Люди и в Церкви сохраняют свои немощи, свои страсти, свои интересы земные. Только приоритеты здесь существенным образом сдвигаются. Поэтому, конечно, верующему человеку в церковной среде более комфортно, нежели когда он оказывается в среде нецерковной. В подобной комфортности я не вижу ничего плохого. Это нормальное стремление к некой общности, когда наши предельные ценности — одинаковы (а предельные ценности людей церковных, верующих — одни и те же). Это Христос. И то лоно, в котором человек становится другим, — именно церковное лоно.
— Значит, статус-кво — состояние стабильности — в христианстве в принципе возможен?
— Все-таки жизнь христианина в церковной среде — это не борьба между плохим и хорошим, как это происходит, когда христианин оказывается в миру. Это постоянное напряжение между хорошим и лучшим. Внутри сам?й церковной среды. Почему апостол Павел, говоря о жизни христианина, приводит в пример атлета, бегущего на ристалище? Ведь все бегут, бегут в одну сторону, но награждается только тот, кто прибежит первым. В церковной среде все тоже «бегут», и не в противоположные стороны, а в одну. А дальше речь уже о различных градациях совершенства.
«Руки Христа»
— Постойте. Но вот есть те, кто достиг высокой степени совершенства. Святые. Что-то не верится, что святые для современных христиан представляют какой-то реальный практический пример. Есть же и такой образ мысли: святые — особые люди, куда нам до них? Мы люди простые, и время наше — тяжелое, хоть и через пень-колоду, но молимся, в храм ходим, больших грехов не совершаем. Что с нас взять? Да и многие духовники говорят: лучше недоделать, чем перетрудиться…
— Вопрос серьезный: что делает христианина христианином?
Я, может быть, скажу вещь не очень привычную, но мне кажется, что это — открытость к действию Христа в жизни. Есть одно единственно существенное, что отличает христианство от всех остальных религий, это не внешний ритуал, не наличие каких-то особых молитв, постов. Это Христос.
Причем Христос не как некая идея, и даже не как историческая личность. А Христос именно как Мессия, действующий и пребывающий по сей день в Церкви — в Его Теле. Как только мы убираем Христа, от христианства не остается абсолютно ничего! Мы сразу выпадаем в область общей религиозности, свойственной всем народам на протяжении всей истории человечества.
Если переводить это в какую-то практическую плоскость, то получается, что мера моего христианства напрямую зависит от того, действует ли во мне Христос. Может ли Он во мне вообще действовать? Это первое. И второе: действует ли?
И здесь я бы условно предложил два основных «возраста» христианина.
Первый возраст, когда вообще появляется возможность Христу действовать в жизни человека. Эту возможность, это право Богу действовать в его жизни — дает человек. Это состояние, которое святые отцы называют смирением и кротостью, «короткостью», то есть ощущение своих пределов. Человек обращается в слух: больше слышит, чем говорит. То есть больше принимает ту реальность, в которой живет, которую ему дает Бог, нежели пытается в этой реальности действовать, как ему представляется правильным и нужным, словно полноправный хозяин жизни.
И второй этап, второй возраст — когда человек уже услышал, понял, что от него хочет Христос в данной ситуации. Когда он познал волю Божию.

+ + +

> _Что нужно сделать_:
1 > Определите, согласуются ли с текстом о христианине в Церкви утверждения (a), (b) и (c): (a) говорящий не видит ничего плохого в том, что верующему комфортнее в церковной среде; (b) главное отличие христианства от других религий составляют внешний ритуал и особые молитвы; (c) во втором возрасте христианин уже понял, чего от него хочет Христос в данной ситуации. На каждое ответьте «да» или «нет» и приведите точную цитату из текста, которая это решает.
2 > Продолжите текст о христианине в Церкви, начиная сразу после его последней фразы.

> _Исходные данные_:
+ + +

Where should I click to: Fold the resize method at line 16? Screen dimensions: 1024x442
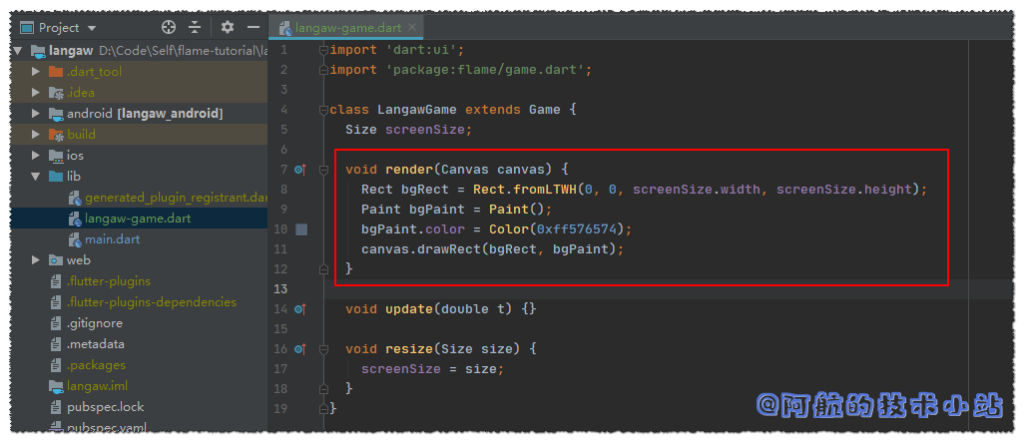pos(323,349)
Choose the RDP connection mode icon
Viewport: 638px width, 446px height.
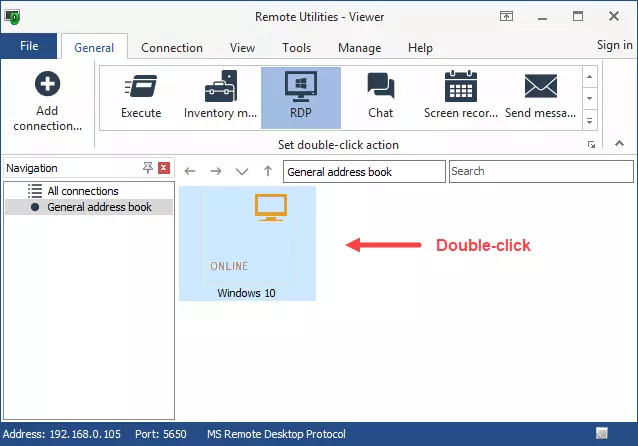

+ + +

> _Ответы по заданиям_:
1 >
(a) Да: «В подобной комфортности я не вижу ничего плохого».
(b) Нет: «это не внешний ритуал, не наличие каких-то особых молитв, постов. Это Христос».
(c) Да: «второй возраст — когда человек уже услышал, понял, что от него хочет Христос в данной ситуации».

2 >
— Это разве бывает только один раз в жизни?
— Нет. Мы знаем случаи, как с преподобным Антонием, когда он услышал слова Евангелия, тут же бросил все и ушел в пустыню. И многие преподобные оказывались на вершине аскетической жизни тогда, когда вдруг какое-то Божественное свидетельство доходило до их сердцевины, их внутренней глубины, и после этого прорастало там огромным ветвистым деревом.
Но в то же самое время мы знаем, что подобные Божественные откровения сопровождают человека постоянно. И если человек становится этим самым слухом, то у Бога всегда есть, что ему сказать! Только если человек готов слышать, готов реализовывать. В этом состоянии христианин — это тот, кто на самом деле является «руками Христа», действующими в этом мире.
— Как понять, что ты готов слышать?
— Для того чтобы услышать что-то, надо как минимум перестать говорить. Мы очень часто говорим внутри себя о своем. Когда же чуть-чуть приоткрываем эту скорлупу нашей самодостаточности, погруженности в нашу собственную жизнь, в решение наших проблем, мы уже двигаемся по направлению к готовности услышать.
И надо понимать и быть готовыми к тому, что чаще всего мы будем слышать совсем не то, что хотим услышать. И я думаю, одним из свидетельств того, что мы начинаем слышать Бога, получаем некий ответ от Него, является то, что в нашей жизни начинают происходить события, с которыми мы решительно не согласны. Которые нам создают проблемы.
— Или события позитивные, но те, которых ты никаким образом не ожидал. Такое может быть?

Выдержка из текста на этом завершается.